Exercise directions:
Search the data for "computer". Return each matching line.

Data for the task:
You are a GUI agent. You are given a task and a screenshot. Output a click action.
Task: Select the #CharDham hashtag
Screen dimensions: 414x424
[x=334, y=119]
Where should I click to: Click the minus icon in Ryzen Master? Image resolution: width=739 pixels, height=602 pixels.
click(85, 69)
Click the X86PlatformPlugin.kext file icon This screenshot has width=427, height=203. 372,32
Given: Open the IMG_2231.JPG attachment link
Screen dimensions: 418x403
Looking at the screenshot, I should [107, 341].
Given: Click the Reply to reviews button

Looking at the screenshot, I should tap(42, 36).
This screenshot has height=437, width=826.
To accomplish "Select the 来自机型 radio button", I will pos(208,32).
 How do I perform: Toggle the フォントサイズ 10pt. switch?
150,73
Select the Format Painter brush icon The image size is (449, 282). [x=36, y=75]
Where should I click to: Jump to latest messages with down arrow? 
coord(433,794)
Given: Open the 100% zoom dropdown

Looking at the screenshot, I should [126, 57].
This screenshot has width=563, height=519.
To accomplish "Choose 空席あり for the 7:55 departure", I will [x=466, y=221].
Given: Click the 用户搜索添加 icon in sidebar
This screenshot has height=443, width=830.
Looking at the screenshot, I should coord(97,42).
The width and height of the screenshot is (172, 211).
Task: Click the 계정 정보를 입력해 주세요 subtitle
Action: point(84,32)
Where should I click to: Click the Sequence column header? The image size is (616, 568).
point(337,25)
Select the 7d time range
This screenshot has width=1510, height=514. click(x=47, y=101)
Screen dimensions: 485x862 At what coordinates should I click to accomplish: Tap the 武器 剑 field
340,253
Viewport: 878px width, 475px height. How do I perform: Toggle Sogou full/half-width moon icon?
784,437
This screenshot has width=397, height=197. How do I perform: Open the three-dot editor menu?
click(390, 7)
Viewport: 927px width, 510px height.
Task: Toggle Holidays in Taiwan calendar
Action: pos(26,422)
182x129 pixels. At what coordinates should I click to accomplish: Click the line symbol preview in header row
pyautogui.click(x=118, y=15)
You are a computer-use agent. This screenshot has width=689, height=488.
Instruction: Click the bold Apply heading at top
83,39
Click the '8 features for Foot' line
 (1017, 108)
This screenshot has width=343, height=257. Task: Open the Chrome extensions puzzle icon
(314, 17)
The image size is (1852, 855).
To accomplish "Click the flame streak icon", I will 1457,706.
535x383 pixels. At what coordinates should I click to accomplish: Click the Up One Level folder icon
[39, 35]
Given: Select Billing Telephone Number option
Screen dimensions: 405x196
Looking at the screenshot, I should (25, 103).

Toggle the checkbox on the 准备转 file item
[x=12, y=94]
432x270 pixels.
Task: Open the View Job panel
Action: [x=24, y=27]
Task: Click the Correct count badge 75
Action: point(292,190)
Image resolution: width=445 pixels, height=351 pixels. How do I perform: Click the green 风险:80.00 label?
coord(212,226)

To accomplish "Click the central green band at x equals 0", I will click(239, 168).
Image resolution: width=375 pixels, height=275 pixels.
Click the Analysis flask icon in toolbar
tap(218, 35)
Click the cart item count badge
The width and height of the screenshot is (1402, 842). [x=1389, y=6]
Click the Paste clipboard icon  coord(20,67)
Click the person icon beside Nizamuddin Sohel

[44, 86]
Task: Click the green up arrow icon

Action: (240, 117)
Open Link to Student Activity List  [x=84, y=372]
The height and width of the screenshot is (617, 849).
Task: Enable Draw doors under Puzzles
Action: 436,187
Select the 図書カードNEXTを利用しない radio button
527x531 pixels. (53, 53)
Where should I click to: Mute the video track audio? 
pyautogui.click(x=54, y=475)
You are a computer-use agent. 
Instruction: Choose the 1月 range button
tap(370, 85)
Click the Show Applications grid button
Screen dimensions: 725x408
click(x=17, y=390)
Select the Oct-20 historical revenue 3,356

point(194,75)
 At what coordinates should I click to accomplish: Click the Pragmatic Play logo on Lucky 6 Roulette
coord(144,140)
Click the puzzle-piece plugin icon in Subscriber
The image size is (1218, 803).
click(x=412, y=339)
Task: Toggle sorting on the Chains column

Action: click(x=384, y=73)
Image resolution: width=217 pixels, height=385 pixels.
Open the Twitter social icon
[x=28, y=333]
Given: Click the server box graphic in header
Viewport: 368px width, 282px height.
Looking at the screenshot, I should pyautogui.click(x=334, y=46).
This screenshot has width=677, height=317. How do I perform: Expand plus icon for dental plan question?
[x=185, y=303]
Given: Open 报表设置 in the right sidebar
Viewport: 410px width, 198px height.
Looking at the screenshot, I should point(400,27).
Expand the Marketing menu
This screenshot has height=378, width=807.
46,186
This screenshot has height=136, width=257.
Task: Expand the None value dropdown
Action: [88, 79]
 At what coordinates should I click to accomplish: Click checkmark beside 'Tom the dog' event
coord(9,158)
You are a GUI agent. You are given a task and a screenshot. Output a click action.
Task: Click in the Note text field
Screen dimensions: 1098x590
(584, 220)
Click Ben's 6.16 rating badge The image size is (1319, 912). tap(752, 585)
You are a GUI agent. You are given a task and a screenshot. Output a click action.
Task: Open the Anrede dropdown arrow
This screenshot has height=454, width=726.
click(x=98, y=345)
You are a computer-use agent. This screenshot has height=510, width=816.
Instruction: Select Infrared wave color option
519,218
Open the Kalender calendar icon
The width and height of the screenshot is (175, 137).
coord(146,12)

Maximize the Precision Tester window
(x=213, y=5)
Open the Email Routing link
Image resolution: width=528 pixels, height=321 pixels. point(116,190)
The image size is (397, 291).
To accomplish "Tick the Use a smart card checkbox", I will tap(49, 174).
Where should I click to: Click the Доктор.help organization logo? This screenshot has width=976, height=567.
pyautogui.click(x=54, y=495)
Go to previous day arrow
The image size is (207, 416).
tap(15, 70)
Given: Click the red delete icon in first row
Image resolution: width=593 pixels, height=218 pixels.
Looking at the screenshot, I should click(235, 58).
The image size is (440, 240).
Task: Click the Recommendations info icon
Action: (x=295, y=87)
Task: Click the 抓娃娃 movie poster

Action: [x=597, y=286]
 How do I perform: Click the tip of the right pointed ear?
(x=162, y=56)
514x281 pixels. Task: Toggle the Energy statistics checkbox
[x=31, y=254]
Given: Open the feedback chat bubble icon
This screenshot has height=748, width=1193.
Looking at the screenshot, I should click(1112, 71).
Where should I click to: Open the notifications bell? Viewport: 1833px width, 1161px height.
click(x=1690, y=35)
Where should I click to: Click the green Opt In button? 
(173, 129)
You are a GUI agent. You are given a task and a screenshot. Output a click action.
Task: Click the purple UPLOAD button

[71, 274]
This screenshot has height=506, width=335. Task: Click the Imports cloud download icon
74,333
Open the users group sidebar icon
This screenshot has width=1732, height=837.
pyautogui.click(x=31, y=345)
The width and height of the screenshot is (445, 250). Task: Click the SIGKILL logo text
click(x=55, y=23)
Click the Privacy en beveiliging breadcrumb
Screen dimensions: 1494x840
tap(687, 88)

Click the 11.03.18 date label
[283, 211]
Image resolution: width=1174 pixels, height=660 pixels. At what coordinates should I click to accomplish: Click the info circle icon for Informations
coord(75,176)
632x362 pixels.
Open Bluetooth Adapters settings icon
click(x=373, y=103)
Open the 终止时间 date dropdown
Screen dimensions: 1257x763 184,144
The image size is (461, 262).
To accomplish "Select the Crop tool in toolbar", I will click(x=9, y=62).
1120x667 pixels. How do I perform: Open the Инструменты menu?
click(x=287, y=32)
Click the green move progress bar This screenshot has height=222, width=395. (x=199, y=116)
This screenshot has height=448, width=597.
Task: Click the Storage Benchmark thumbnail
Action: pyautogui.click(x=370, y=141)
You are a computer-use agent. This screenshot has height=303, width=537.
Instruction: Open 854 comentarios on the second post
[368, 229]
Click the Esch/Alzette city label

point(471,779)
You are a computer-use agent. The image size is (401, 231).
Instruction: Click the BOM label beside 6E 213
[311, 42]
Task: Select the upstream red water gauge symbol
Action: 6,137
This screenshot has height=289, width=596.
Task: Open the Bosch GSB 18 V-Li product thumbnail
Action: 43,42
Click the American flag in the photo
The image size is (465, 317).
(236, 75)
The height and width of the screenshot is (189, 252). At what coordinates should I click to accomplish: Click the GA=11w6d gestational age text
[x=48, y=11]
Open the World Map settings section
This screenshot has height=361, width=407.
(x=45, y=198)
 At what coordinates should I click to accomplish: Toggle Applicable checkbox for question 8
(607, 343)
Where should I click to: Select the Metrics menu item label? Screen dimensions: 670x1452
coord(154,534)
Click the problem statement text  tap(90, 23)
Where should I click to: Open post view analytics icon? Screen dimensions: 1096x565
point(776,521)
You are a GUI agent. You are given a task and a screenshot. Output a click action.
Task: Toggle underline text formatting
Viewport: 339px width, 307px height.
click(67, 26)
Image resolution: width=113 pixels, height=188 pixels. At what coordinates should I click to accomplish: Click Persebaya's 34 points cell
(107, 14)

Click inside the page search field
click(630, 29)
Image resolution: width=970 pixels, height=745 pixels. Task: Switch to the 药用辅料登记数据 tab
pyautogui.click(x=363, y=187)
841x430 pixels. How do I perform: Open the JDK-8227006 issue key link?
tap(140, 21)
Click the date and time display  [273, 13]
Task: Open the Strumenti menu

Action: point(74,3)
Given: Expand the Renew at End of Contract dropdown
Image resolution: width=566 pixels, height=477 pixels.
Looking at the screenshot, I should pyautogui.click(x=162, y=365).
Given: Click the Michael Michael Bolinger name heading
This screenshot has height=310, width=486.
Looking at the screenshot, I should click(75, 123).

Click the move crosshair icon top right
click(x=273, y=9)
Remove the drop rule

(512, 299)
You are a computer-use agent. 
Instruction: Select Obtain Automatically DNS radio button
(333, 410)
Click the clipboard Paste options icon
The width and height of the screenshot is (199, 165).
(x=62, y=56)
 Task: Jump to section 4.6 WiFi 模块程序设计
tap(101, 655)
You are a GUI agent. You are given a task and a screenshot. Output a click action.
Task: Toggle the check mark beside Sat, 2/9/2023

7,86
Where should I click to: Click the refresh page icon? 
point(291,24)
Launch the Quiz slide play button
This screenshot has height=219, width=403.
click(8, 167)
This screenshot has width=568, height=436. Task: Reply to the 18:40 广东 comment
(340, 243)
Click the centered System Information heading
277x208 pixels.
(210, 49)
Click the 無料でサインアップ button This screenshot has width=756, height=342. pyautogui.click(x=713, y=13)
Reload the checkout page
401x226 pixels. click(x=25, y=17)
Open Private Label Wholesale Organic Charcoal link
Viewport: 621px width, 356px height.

Solution for this task:
You are a computer-use agent. This screenshot has width=689, height=488.
You are a computer-use agent. 
You are a computer-use agent. This screenshot has height=510, width=816.
You are a computer-use agent. This screenshot has height=303, width=537.
You are a computer-use agent. The image size is (401, 231).
You are a computer-use agent. 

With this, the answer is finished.